Na última segunda-feira (15), o Ministério das Relações Exteriores de Trinidad e Tobago anunciou que permitirá o trânsito de aeronaves militares dos Estados Unidos em seus aeroportos nas próximas semanas.
Em um comunicado, o ministério expressou seu compromisso com a colaboração com os EUA em questões de segurança regional. De acordo com informações do governo americano, a movimentação das aeronaves faz parte de um planejamento logístico.

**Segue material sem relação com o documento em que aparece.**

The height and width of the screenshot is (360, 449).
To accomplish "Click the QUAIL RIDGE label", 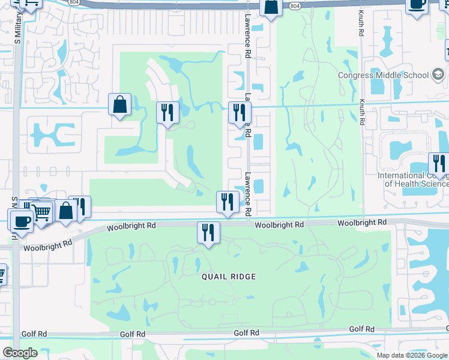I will pyautogui.click(x=230, y=277).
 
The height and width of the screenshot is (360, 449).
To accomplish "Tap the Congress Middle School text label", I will pyautogui.click(x=383, y=75).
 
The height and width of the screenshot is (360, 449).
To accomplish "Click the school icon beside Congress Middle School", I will pyautogui.click(x=439, y=75).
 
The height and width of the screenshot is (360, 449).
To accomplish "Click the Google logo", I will pyautogui.click(x=19, y=353).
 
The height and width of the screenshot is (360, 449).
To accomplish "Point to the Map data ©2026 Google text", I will pyautogui.click(x=412, y=355).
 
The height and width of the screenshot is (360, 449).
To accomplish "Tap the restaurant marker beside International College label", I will pyautogui.click(x=439, y=164).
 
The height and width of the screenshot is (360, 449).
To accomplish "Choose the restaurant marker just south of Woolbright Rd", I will pyautogui.click(x=208, y=232).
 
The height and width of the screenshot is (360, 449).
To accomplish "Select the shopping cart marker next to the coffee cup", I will pyautogui.click(x=41, y=211).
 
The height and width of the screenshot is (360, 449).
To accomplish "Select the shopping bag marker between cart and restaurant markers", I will pyautogui.click(x=65, y=211).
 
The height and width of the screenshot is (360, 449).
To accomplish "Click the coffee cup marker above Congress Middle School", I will pyautogui.click(x=417, y=4).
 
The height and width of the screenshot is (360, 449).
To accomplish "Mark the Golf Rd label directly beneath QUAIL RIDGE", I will pyautogui.click(x=247, y=333).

Essa movimentação ocorre em um contexto de tensão entre os EUA e a Venezuela. Desde o início da mobilização militar no Caribe, a administração Trump afirma que suas ações visam combater o tráfico de drogas na região. No entanto, o presidente venezuelano, Nicolás Maduro, considera que a luta contra o tráfico é apenas um pretexto para uma possível agressão ao seu país, com o intuito de desestabilizar o governo chavista. Trump já mencionou publicamente que poderia realizar ataques a alvos em terra na Venezuela.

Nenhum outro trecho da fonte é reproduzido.